Vos modèles d’IA proposent des molécules aux chercheurs. À quelle fin ?

En s’appuyant sur les propositions de l’IA générative, les chercheurs gagnent en créativité, en productivité, en temps et atteignent de plus hauts taux de succès. Pour vous donner un ordre d’idée, nos modèles d’IA peuvent générer et évaluer en quelques heures des dizaines de millions de molécules. À partir d’un cahier des charges, celles-ci sont générées, non pas au hasard, mais selon des modèles prédictifs portant sur l’activité biologique de la cible, ses propriétés physico-chimiques et pharmacocinétiques. Ils sont également capables de concevoir des molécules brevetables car totalement nouvelles. Ceci est d’autant plus important en chimie médicinale où la compétition est parfois considérable.

Concrètement, pourriez-vous nous décrire une de vos missions ?
À nos débuts, nous avons amorcé une collaboration de type POC ("Proof of concept") avec le groupe Servier. Pour ce projet, le laboratoire cherchait à identifier une molécule remplissant onze objectifs distincts, tels que l’activité, la stabilité métabolique ou encore la perméabilité cellulaire. Malgré des années de synthèse et de tests, ils n’arrivaient pas à trouver de molécule conciliant ces différentes exigences. Leur meilleure molécule ne remplissait que 9 objectifs sur 11, ce qui donnait l’impression que certains objectifs étaient incompatibles entre eux.

"Il est nécessaire d’accélérer ce qu’on appelle le cycle du DMT ["design-make-test"]"

Servier nous a donc confié les données qu’ils avaient générées dans le projet. À partir de leurs data, nous avons construit des modèles de machine learning prédictifs. En trois mois, nous avons trouvé plusieurs molécules supposées remplir tous les objectifs. Servier a choisi une dizaine de molécules qu’ils ont ensuite synthétisées et testées, et ont trouvé parmi celles-là une molécule répondant parfaitement à leur cahier des charges.

En plus de l’IA, vous avez récemment amorcé une plateforme robotique. Dans quelle optique ?

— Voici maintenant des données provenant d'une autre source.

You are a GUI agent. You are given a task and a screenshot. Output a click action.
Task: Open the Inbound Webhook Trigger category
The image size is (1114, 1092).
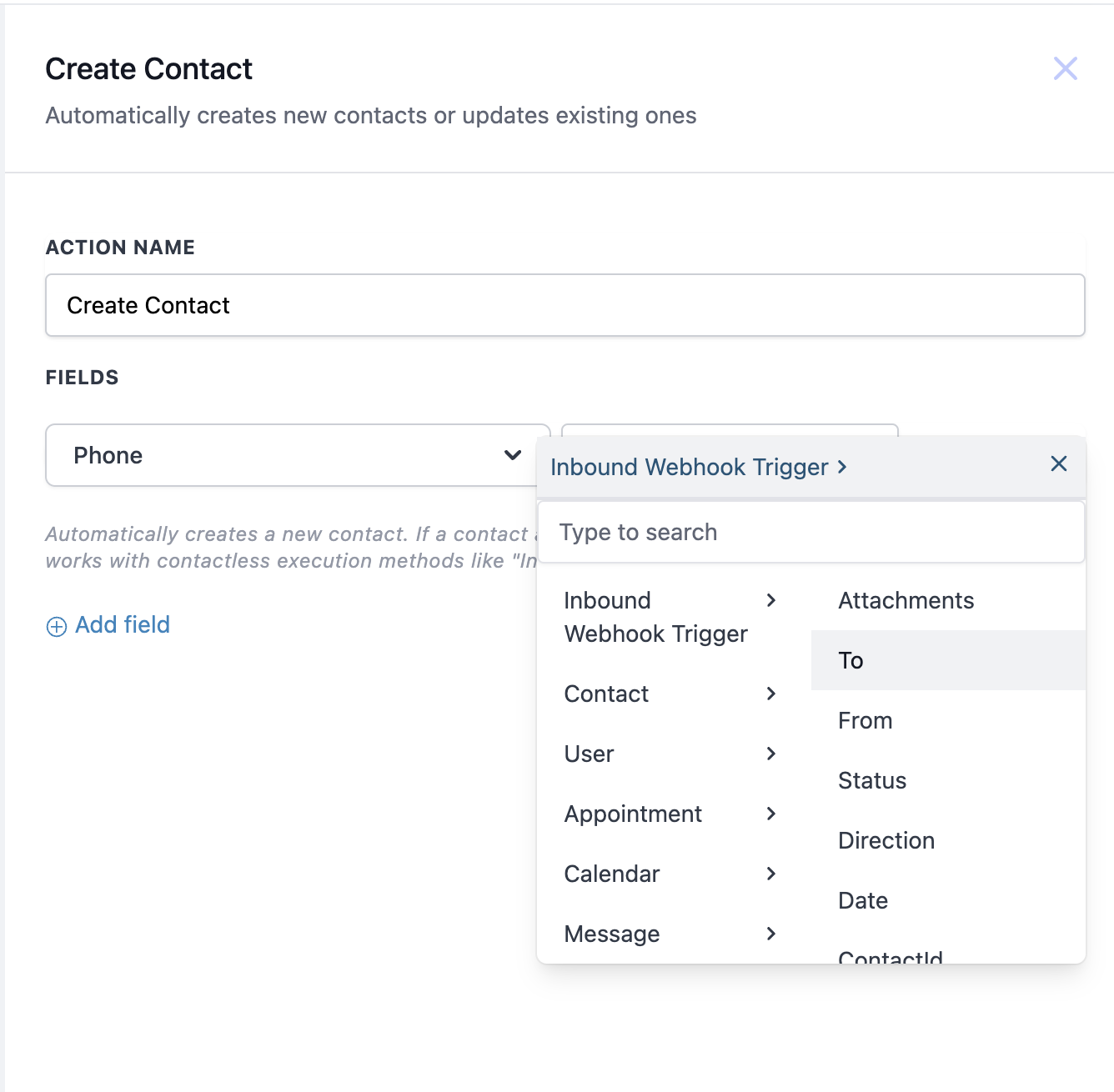[655, 617]
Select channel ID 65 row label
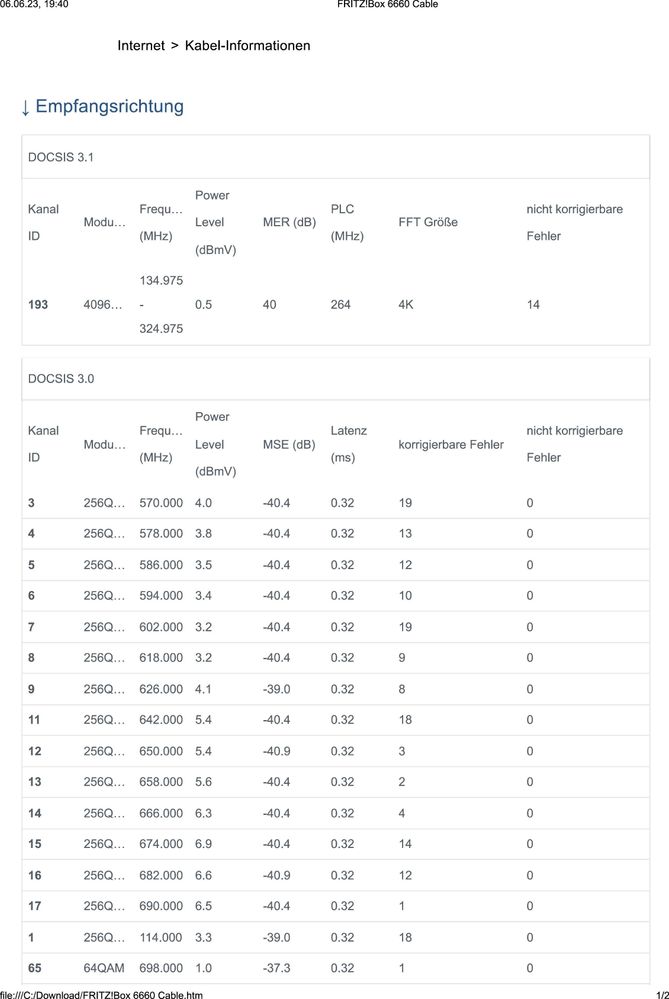 [34, 968]
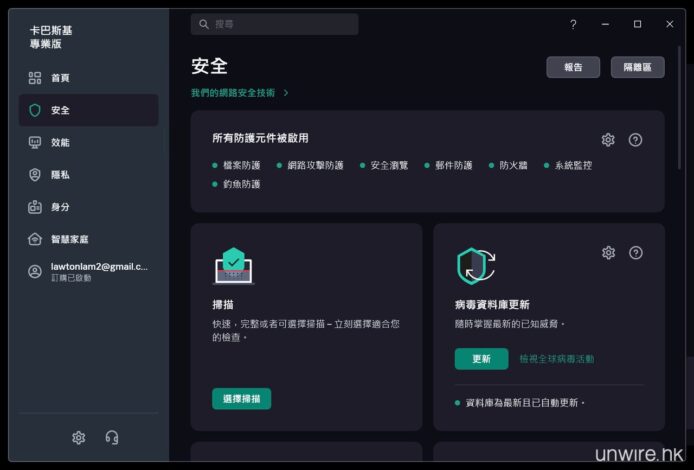Open help for protection components

click(x=635, y=140)
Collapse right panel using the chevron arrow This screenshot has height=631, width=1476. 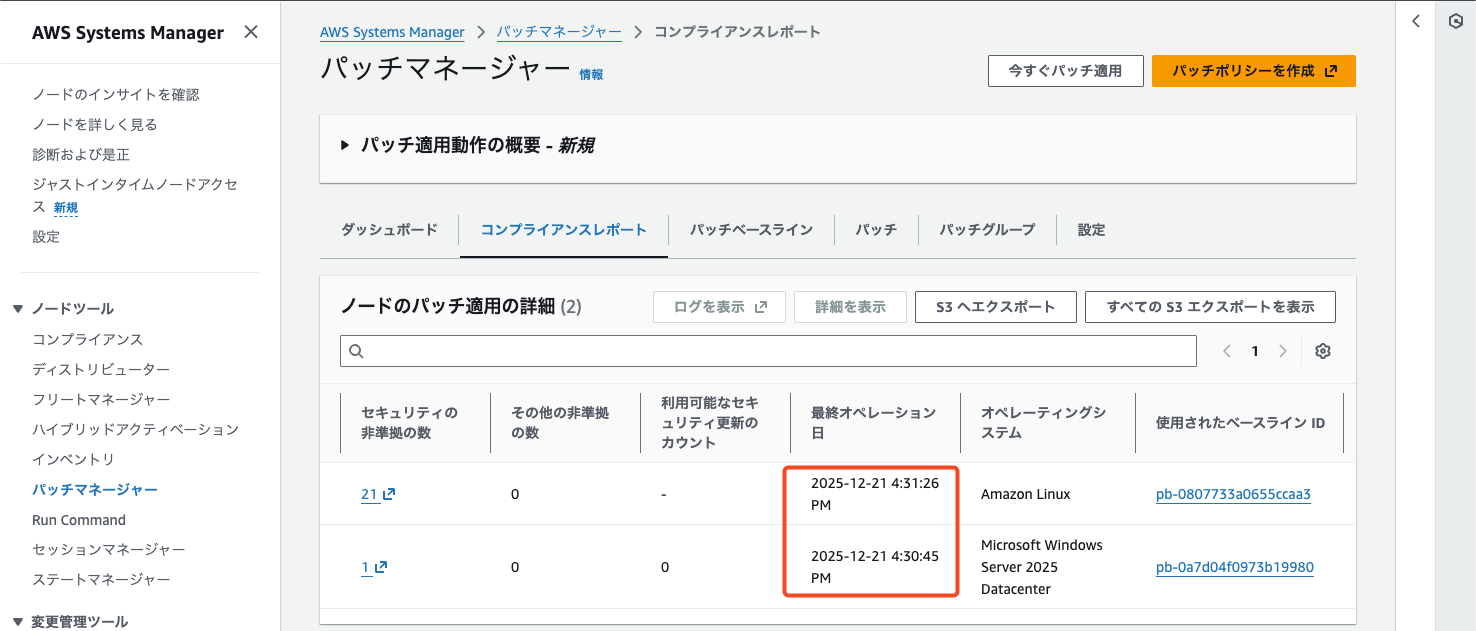(1416, 21)
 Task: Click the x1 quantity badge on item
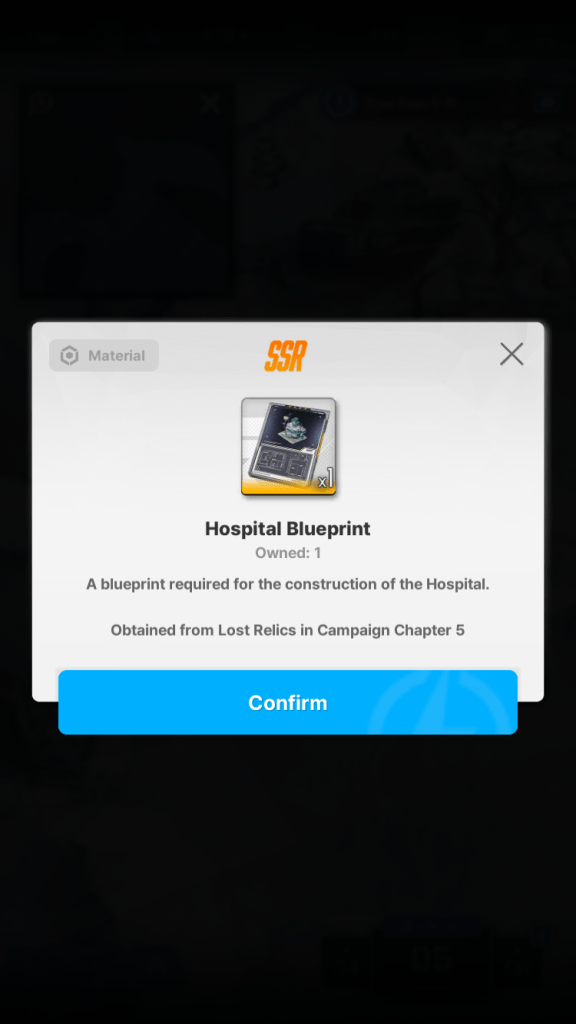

Si l’IA permet de gagner du temps dans la conception des molécules, encore faut-il les fabriquer et les tester. À travers nos expériences avec les laboratoires, nous avons constaté un goulot d’étranglement, souvent imprévisible, dans la synthèse des molécules. Il peut s’écouler trois à quatre mois entre le moment de la génération de molécules par Iktos et la réception des données expérimentales après synthèse et tests. Ce délai est un frein majeur à l’accélération de la recherche.

Pour gagner en efficacité, il est nécessaire d’accélérer ce qu’on appelle le cycle du DMT ["design-make-test", en français, conception, fabrication et tests, ndlr]. C’est le but de notre plateforme Iktos Robotics, qui combine IA générative, IA de rétrosynthèse et robots de synthèse, pour synthétiser le plus rapidement possible les molécules générées par IA. On gagne ainsi un temps précieux sur la réception des nouveaux points de données, à partir desquels s’s’enclenche un nouveau cycle de génération.

"Notre IA ne change rien aux molécules, ni à la manière dont elles vont être évaluées"

Notre objectif, avec cette plateforme, est de diviser par deux la durée d’un cycle DMT. C’est-à-dire de passer de trois à quatre mois à six semaines. Et ce, en réduisant les coûts, grâce aux gains de productivité permis par l’automatisation de la synthèse. L’IA couplée à des robots divise la durée de la recherche de candidats-médicaments par deux.

Le tout, sans se passer de l’humain ?
L’IA ne peut pas se passer de pilote. À chaque étape, les résultats générés sont revus par un expert. Toutes les molécules prédites par l’IA, et toutes les voies de synthèse imaginée par elle, sont revues et sélectionnées par des scientifiques. Notre but n’est pas de remplacer l’humain, mais de développer des briques technologiques pour que la contribution humaine soit focalisée sur les tâches à forte valeur ajoutée.
Enfin, si l’IA réduit les délais et les coûts de l’identification d’un candidat-médicament, celui-ci sera évalué comme n’importe quel autre candidat-médicament. Notre IA ne change rien aux molécules, ni à la manière dont elles vont être évaluées dans le parcours traditionnel d’essais précliniques et cliniques. Nous évitons ainsi tout problème éthique.